* Data for processing *
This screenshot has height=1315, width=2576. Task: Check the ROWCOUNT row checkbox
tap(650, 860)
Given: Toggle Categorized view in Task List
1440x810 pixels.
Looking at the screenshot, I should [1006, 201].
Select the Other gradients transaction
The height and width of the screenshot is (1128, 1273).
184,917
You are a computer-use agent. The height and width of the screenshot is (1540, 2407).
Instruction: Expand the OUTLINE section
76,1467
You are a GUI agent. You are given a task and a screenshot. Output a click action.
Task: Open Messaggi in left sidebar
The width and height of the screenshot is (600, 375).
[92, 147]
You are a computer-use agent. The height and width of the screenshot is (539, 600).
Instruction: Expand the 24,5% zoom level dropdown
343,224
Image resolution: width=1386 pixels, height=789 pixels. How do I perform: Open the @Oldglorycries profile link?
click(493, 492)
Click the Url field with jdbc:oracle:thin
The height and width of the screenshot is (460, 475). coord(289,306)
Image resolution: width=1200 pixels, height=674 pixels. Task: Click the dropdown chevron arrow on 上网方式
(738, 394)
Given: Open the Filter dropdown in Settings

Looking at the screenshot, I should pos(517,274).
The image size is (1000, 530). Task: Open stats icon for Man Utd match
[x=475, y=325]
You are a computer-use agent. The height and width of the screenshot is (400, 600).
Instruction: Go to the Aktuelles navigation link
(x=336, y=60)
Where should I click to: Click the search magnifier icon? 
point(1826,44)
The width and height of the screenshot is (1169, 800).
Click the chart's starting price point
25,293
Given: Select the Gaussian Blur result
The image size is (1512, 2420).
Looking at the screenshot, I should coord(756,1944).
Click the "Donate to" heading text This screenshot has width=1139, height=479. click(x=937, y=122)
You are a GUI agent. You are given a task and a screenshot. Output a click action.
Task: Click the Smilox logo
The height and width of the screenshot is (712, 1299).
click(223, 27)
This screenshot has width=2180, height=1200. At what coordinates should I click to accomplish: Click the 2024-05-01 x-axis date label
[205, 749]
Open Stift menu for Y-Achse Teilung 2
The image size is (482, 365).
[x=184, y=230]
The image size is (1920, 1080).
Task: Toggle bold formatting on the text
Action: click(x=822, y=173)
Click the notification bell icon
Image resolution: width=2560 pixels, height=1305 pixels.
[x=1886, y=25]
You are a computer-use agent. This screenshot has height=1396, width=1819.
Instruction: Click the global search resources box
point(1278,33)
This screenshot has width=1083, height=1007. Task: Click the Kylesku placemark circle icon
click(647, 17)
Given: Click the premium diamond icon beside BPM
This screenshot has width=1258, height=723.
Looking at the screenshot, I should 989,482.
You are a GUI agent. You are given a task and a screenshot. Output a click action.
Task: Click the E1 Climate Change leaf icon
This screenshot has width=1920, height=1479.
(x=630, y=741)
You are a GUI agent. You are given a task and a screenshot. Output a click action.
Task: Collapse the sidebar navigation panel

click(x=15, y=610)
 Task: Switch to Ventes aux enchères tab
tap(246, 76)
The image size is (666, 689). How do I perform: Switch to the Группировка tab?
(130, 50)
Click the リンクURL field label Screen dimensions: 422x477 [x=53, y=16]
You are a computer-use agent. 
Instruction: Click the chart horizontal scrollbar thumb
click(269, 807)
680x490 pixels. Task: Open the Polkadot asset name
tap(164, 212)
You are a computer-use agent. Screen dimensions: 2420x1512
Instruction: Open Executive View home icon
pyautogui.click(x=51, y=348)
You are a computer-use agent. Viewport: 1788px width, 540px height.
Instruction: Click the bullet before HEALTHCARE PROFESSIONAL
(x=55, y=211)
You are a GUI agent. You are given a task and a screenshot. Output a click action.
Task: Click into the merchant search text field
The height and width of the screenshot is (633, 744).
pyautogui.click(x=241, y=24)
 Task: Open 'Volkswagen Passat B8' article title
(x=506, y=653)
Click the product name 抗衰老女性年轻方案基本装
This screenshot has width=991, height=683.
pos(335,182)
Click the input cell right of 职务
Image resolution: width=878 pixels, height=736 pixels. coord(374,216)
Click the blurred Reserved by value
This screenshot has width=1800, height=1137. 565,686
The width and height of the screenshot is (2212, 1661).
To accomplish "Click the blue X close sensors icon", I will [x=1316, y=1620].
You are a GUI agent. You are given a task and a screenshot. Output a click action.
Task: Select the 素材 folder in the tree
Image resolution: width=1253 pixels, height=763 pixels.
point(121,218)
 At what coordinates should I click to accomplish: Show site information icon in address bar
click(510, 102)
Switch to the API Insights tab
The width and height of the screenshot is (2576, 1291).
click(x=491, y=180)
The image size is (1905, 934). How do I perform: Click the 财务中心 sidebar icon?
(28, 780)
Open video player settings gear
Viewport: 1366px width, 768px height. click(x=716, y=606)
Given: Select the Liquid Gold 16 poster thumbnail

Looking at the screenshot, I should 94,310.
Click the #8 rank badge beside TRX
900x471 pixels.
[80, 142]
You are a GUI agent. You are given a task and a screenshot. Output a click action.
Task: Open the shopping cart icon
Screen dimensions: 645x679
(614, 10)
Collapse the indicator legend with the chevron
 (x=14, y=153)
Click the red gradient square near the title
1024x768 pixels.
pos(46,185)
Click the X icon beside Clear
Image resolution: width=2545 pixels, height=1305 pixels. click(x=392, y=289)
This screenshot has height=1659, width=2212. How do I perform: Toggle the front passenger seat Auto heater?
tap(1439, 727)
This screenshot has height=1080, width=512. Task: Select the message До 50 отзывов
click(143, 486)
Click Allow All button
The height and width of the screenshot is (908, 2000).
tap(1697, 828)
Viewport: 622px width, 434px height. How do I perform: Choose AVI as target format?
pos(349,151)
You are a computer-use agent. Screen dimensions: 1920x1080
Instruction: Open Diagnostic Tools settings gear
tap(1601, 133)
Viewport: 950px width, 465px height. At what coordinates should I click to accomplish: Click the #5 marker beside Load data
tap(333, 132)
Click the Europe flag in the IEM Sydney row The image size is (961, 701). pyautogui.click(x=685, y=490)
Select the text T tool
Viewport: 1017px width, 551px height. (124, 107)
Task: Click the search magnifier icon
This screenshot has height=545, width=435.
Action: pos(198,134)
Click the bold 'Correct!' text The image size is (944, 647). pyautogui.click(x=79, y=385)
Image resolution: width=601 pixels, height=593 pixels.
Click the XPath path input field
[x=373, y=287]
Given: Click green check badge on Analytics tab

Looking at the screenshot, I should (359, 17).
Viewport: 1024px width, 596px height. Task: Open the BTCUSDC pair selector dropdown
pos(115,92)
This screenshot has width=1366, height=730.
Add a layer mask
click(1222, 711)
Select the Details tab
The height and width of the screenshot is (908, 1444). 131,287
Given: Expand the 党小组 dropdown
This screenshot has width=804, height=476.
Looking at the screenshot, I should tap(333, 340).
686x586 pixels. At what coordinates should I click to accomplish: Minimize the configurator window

* Problem to solve *
Arrange the lines between the line containing "Given: Open the Filter dropdown in Settings" and the line containing "(x=336, y=60)", inclusive, as a Markdown table with the columns No. and Line, numbering each line and omitting blank lines.

* Output of the exercise *
| No. | Line |
|---|---|
| 1 | Given: Open the Filter dropdown in Settings |
| 2 | Looking at the screenshot, I should pos(517,274). |
| 3 | The image size is (1000, 530). Task: Open stats icon for Man Utd match |
| 4 | [x=475, y=325] |
| 5 | You are a computer-use agent. The height and width of the screenshot is (400, 600). |
| 6 | Instruction: Go to the Aktuelles navigation link |
| 7 | (x=336, y=60) |